Kickstarter and the rest of the crowd source services mix customers and
investors into a mishmash that effectively strips you from the rights and
privileges of either. You do not receive the rights and benefits of being an
investor nor do you enjoy the guaranteed buyer protection as you would as a
consumer buying a product.

And while you can try and hide behind the "it's a choice" argument this
doesn't pass the simple smell test. Launching a product via crowdfunding is
now cheaper and less risky than launching a product through normal means, like
some one else have mentioned in this thread, there are too many companies that
use it as a marketing and pre-order platform instead of what it originally was
meant to be - a place to get funding for projects that would not be able to be
funded through normal means.

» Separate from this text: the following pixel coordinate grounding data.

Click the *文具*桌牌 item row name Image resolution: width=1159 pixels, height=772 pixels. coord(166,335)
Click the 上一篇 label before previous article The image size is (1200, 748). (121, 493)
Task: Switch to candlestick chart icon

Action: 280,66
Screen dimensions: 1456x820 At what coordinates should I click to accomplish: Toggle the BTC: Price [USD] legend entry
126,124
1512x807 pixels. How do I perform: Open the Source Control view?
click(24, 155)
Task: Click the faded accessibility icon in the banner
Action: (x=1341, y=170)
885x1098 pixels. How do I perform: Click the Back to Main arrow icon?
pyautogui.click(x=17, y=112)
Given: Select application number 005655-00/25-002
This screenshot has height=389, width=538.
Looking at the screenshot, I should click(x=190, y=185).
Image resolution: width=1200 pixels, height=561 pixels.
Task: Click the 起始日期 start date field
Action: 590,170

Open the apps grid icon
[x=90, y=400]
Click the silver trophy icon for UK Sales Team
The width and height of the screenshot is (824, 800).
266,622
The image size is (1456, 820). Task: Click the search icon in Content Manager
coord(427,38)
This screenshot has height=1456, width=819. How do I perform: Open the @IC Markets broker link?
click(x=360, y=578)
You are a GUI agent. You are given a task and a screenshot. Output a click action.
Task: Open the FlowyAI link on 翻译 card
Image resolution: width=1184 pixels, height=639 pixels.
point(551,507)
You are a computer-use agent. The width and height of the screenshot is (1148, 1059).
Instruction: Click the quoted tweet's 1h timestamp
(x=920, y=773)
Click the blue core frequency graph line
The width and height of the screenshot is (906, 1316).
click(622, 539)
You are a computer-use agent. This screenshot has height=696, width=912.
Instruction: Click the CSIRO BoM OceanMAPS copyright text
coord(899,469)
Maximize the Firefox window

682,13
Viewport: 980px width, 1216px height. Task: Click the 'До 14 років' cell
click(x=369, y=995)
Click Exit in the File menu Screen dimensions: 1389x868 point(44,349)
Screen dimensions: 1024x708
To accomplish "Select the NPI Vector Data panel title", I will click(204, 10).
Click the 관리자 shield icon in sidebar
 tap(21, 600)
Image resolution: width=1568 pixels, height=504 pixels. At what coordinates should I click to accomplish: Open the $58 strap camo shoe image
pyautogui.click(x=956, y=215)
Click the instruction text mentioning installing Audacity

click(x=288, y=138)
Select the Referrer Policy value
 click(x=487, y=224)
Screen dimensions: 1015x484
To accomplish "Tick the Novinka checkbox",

If this trend continues and everything moves to
kickstarter like platforms you as a consumer suffer, you lose the rights and
benefits that consumer protection laws provide, while still paying the same
price and sometimes even a premium.

I don't care what people do with their money, I care about trends that could
have a negative impact on myself or society now or in the future. For me this
is no different than the twitter, google, or facebook "censorship" debate, you
can claim these are private services and they can do what they want. I see it
from a different perspective, in my eyes when you reach a certain market
position you no longer can hide behind "I'm just a company I can do what I
want" and you must respect the neutrality of information and the freedom of
speech for everyone.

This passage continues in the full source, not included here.